ST. TAMMANY PARISH, LA (WVUE) - Operator: "911, What's your emergency?"
Caller: "My husband is overdosing right now. I need an ambulance."
Operator: "What's he taking?"
Caller: "Oh my God. I think he's taken heroin."
The chilling 911 call happened about a year ago in Covington when a woman found her husband unresponsive after overdosing on heroin.
Operator: "Mam, what's going on?"
Caller: "Oh my God. He just overdosed."
Operator: "What did he overdose on?"
Operator: "Ok, listen, we have an ambulance on the way. Where is he at?"
Caller: "He's on the floor."
Covington Police Chief Tim Lentz said he found the call especially disturbing.
"Yeah, that call really shook me when I heard it and listened to it," Lentz said. "I heard how frantic that woman was. You could hear the children crying in the background."
Operator: "Where is the needle? Did he use a needle to do this?"
Caller: "Well, I don't know where it's at."
Operator: "OK, I'm just worried because I hear a baby crying in the background."

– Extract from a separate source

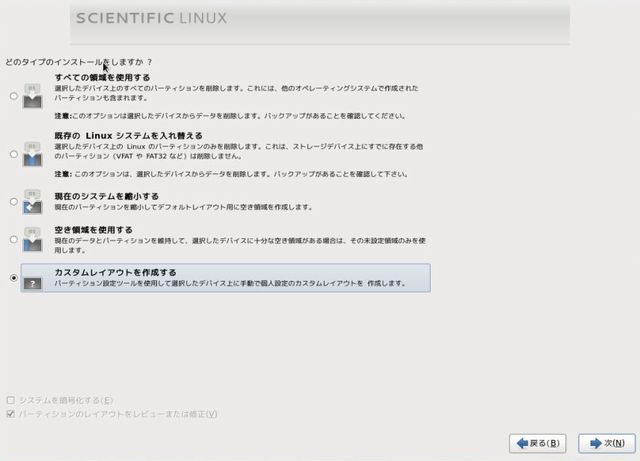Click the icon for すべての領域を使用する option
The width and height of the screenshot is (640, 461).
(x=33, y=96)
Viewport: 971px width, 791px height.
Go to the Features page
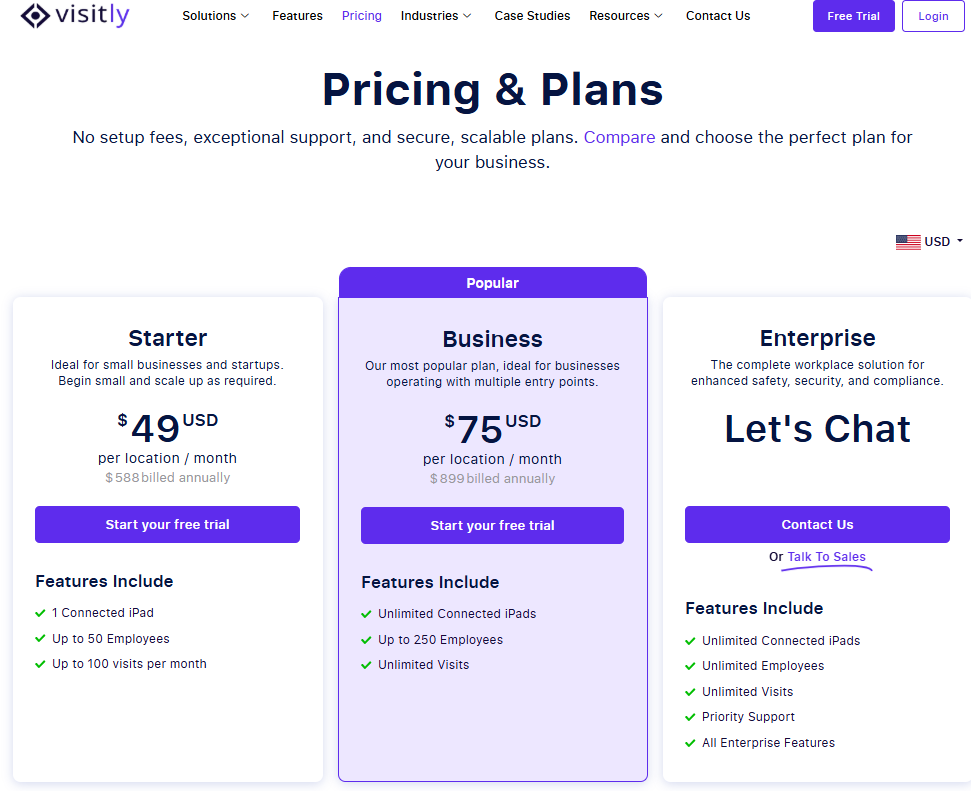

Lentz said paramedics arrived, and so did his officers.
"For me, I could almost feel this man dying on the phone, and then I realized that he got treatment," Lentz said. "He went to the hospital. They discharged him, and we arrested him. We put him in jail and then arrested her. We put her in jail and took the kids away from her. What did we solve? Yeah, they had heroin and I understand it's a crime, but they're suffering from a disease. It's a disease that may not be curable, but it's treatable.".
It was that 911 call that prompted Lentz to begin Operation Angel, a program allowing addicts to walk into any law enforcement agency in St. Tammany Parish and ask for help without fear of being questioned or arrested.
"To us, their lives have meaning, their lives have value, and if we can save one person out of this program, then it's worth it," Lentz said.
Since May 2, 65 people have joined the program. Lentz said that number should show how desperate the drug users must be. Most of them, he said, are heroin addicts.
"I've dealt with heroin cases throughout my career. You used to see one or two cases a year and that was a lot. Now, it's almost daily. It's an epidemic, and it's taken over not just my community but the country as a whole," Lentz said.
In St. Tammany, 17 people died of a heroin overdose last year. Six overdose deaths involved heroin that had been cut with fentanyl, a Schedule II narcotic that's extremely potent.
"That's just St. Tammany. We had three murders last year, but 17 people died of a heroin overdose," Lentz said.